▼▼▼
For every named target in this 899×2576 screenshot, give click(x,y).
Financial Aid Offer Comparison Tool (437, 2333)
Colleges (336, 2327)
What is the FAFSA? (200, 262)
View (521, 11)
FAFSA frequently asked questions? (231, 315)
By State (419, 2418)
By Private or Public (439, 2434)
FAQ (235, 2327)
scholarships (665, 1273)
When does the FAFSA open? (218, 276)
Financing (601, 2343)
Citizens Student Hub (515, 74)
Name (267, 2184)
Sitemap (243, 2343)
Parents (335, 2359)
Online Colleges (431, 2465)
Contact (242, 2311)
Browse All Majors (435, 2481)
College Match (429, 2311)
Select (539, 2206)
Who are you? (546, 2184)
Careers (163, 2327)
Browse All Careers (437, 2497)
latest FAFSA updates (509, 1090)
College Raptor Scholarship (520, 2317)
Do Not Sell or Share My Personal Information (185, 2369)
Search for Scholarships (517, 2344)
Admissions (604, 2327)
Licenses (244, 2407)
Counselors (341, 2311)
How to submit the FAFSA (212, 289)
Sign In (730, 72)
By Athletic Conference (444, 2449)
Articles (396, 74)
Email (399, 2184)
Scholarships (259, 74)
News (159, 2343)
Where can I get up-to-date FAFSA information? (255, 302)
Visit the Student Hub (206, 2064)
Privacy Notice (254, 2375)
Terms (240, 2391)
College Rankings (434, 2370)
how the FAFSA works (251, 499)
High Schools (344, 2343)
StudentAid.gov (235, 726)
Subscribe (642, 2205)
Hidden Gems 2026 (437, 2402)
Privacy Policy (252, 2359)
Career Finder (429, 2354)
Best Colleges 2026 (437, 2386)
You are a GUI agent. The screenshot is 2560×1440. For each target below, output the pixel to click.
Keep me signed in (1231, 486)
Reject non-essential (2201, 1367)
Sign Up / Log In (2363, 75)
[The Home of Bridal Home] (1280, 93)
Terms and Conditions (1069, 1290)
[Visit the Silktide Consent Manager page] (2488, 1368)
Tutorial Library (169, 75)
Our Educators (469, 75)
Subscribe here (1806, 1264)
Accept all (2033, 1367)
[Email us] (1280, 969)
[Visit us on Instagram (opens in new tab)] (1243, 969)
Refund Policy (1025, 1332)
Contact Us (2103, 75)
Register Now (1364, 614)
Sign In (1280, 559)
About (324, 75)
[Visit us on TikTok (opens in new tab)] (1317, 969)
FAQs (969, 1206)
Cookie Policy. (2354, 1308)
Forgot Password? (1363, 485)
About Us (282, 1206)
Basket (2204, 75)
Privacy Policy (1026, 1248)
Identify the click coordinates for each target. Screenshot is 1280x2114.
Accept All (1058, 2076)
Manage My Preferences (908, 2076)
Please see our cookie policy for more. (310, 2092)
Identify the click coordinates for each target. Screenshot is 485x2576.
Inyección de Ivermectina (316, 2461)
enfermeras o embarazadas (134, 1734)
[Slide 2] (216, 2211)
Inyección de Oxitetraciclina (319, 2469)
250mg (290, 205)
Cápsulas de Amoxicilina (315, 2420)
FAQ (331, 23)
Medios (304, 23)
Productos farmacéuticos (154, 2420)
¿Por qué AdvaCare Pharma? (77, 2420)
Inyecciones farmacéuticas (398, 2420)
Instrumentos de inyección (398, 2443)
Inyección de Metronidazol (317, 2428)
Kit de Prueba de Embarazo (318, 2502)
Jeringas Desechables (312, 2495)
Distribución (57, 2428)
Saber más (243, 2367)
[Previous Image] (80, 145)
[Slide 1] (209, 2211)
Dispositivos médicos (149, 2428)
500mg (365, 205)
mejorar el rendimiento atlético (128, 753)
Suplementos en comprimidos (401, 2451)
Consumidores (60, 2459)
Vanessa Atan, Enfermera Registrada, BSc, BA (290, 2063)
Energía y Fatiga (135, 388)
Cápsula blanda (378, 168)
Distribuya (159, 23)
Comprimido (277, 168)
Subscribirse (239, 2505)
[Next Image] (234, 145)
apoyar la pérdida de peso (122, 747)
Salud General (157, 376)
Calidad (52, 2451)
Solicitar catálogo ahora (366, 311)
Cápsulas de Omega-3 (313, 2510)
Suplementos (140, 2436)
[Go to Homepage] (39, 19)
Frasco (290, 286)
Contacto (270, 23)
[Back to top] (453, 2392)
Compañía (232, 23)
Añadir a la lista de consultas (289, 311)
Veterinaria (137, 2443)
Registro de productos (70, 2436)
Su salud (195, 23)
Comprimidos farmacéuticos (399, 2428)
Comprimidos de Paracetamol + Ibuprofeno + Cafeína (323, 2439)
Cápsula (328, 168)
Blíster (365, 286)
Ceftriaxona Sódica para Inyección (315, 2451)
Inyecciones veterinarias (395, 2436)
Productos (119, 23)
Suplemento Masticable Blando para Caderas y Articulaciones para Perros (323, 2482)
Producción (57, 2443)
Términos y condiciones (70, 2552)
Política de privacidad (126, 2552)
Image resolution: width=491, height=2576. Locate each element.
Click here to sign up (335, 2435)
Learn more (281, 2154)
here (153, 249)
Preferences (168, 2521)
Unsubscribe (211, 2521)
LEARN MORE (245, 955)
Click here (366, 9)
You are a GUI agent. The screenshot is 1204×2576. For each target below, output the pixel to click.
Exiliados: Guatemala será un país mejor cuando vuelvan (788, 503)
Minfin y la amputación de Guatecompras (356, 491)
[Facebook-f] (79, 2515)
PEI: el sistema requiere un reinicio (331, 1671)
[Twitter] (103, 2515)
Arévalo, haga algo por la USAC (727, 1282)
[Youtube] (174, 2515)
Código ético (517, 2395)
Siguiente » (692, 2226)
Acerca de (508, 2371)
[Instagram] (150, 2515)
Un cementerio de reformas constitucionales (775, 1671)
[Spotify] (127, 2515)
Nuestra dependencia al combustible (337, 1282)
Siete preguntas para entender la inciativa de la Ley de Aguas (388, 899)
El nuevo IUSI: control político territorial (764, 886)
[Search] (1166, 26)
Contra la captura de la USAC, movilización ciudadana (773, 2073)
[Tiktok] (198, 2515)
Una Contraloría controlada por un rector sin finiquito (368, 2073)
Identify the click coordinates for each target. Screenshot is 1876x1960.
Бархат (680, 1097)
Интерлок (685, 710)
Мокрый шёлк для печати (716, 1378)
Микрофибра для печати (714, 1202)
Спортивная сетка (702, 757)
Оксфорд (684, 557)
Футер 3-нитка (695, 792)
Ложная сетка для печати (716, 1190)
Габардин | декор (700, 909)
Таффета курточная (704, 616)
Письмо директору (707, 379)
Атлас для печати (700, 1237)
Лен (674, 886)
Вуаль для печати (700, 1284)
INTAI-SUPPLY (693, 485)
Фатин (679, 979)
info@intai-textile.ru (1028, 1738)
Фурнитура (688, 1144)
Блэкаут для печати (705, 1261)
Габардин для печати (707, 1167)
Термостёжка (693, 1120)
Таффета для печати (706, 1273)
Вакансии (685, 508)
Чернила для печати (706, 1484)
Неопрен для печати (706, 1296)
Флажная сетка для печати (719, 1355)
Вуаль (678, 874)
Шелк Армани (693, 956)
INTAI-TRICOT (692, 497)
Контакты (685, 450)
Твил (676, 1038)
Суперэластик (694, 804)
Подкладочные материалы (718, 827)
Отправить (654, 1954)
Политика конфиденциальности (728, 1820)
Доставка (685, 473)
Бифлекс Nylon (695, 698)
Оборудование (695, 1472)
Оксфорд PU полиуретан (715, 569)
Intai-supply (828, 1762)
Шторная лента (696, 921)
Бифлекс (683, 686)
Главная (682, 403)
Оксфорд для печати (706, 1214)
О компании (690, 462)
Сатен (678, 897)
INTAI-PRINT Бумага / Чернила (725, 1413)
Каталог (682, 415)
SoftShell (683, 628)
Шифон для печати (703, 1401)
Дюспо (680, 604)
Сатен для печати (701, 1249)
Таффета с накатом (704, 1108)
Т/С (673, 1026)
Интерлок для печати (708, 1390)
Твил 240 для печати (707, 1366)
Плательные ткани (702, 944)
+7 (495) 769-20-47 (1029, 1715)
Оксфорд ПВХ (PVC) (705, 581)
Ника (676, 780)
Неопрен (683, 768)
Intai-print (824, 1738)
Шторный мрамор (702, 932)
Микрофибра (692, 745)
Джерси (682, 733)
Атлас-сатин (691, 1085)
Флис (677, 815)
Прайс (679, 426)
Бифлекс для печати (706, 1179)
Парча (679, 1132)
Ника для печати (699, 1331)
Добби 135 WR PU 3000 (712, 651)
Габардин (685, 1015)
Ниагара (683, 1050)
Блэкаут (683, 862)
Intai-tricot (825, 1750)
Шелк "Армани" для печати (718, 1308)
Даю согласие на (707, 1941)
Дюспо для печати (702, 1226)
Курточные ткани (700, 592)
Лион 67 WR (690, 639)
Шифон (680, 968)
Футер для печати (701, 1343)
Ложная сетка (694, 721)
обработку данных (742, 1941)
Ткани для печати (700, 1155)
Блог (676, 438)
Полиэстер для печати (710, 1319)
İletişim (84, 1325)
▲▲▲
All lines in the data that contain the word "сетка" should be copied.

Спортивная сетка (702, 757)
Ложная сетка для печати (716, 1190)
Флажная сетка для печати (719, 1355)
Ложная сетка (694, 721)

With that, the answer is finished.